To this end, I've fried zucchini pancakes for teenagers walking by the sidewalk offerings of a tiny urban farm in Brooklyn. Made a frittata using eggs from ducks quacking and waddling between rows of chard at the Homeless Garden Project in Santa Cruz. Proved to a row of skeptical seven-year-olds in Arkansas that yes, a bowl of heavy cream will turn into a huge mound of fluffy, puffy whipped cream with nothing more than elbow grease and a whisk.
In places like these, my lack of chef cred (and jacket) is actually a plus. If I can do this, standing here in a goofy gingham apron, so can you. If this kooky woman can cajole browned and beautiful biscuits out of a tiny toaster oven running off a snaky orange extension cord, then surely you can do the same, or better, at home.
Since even basic baking seems to daunt a lot of folks, I like to show how easy it can be. Scones were the subject of my most recent demo, because, like chocolate-chip cookies, they're delicious when freshly baked at home, and pretty much horrible--dry, tough, overly sweet--everywhere else. The reward? Several audience members came up to me afterwards,s saying they'd always thought they didn't like scones. But that morning, they'd realized, after two bites of a hot-from-the-oven homemade one, that it was only bad scones they hated.
Only a handful of pantry staples (sugar, baking powder and soda, salt) were not from the market. Everything else, from freshly milled, Sonora soft-wheat flour from Eatwell Farm and yogurt from St. Benoit to the candied lemon rinds from June Taylor Jams was bought right there at the market. And yes, farmers and purveyors were paid market price for any items used.

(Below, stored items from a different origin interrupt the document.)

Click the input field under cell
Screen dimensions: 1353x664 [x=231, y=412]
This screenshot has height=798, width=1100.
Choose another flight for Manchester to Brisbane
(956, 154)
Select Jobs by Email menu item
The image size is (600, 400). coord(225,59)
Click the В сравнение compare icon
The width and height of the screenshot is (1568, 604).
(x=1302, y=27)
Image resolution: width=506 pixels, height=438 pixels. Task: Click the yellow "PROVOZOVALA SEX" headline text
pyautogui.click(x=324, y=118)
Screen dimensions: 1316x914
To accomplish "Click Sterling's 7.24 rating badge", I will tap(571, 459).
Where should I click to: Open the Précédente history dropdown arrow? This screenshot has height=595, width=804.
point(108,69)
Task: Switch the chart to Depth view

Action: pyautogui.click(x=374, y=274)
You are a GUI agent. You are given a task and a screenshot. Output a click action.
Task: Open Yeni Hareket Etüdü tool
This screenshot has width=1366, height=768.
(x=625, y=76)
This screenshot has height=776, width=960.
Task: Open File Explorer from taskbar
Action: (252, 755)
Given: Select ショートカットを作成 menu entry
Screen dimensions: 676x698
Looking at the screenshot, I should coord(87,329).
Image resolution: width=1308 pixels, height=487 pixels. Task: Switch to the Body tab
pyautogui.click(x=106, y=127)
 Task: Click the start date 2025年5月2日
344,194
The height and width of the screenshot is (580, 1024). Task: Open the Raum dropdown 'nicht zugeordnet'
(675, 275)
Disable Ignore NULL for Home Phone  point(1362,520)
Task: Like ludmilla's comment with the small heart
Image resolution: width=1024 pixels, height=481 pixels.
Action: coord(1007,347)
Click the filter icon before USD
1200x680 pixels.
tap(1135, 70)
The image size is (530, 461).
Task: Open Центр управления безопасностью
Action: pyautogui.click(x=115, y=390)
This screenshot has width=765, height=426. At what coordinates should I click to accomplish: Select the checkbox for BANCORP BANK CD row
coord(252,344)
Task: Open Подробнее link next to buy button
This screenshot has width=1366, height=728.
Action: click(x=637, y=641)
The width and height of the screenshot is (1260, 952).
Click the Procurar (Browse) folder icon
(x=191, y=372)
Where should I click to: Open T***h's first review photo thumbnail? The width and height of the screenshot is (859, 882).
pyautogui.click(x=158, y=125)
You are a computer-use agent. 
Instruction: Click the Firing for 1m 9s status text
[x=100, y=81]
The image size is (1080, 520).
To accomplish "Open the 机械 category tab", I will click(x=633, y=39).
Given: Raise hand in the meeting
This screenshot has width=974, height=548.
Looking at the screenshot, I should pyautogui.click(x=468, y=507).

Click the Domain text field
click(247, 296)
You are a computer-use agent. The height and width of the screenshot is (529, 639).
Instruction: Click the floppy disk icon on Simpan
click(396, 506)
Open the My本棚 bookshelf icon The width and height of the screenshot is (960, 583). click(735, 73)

So, shop, bake, and be merry. And should you ever have the chance to cook in public, take these tips from me:
1. Talk fast, talk loud. Hopefully you'll have a microphone, but even so, markets are noisy places. Articulate, project, and talk fast, because your audience will come and go, and you want to get as much info out there before they wander off to find coffee.
2. Make eye contact. Look out into the audience as much as you can without chopping your fingers off. Pick a few receptive-looking folks, and direct what you're saying right to them. Scan around and shift your focus every few sentences.
3. Practice your recipe at home. Make it start to finish. Talk it through. Figure out where the boring parts are. Think about what you can prep beforehand. Do you have a brilliant new way to chop an onion? If not, do it ahead of time.
4. Keep an open space between you and the audience. Don't clutter the table right in front of you with bowls and ingredients. Let people see what you're doing.
5. Don't forget about final presentation. Have a pretty plate or bowl ready to show off the final product.
6. Give credit where it's due. If you're at a farmers' market, promote the farmers whose products you're using. Talk about who they are and what they sell, and why you love it. If your recipe was inspired by a cookbook you read or a dish you ate at a local restaurant, tell us about it.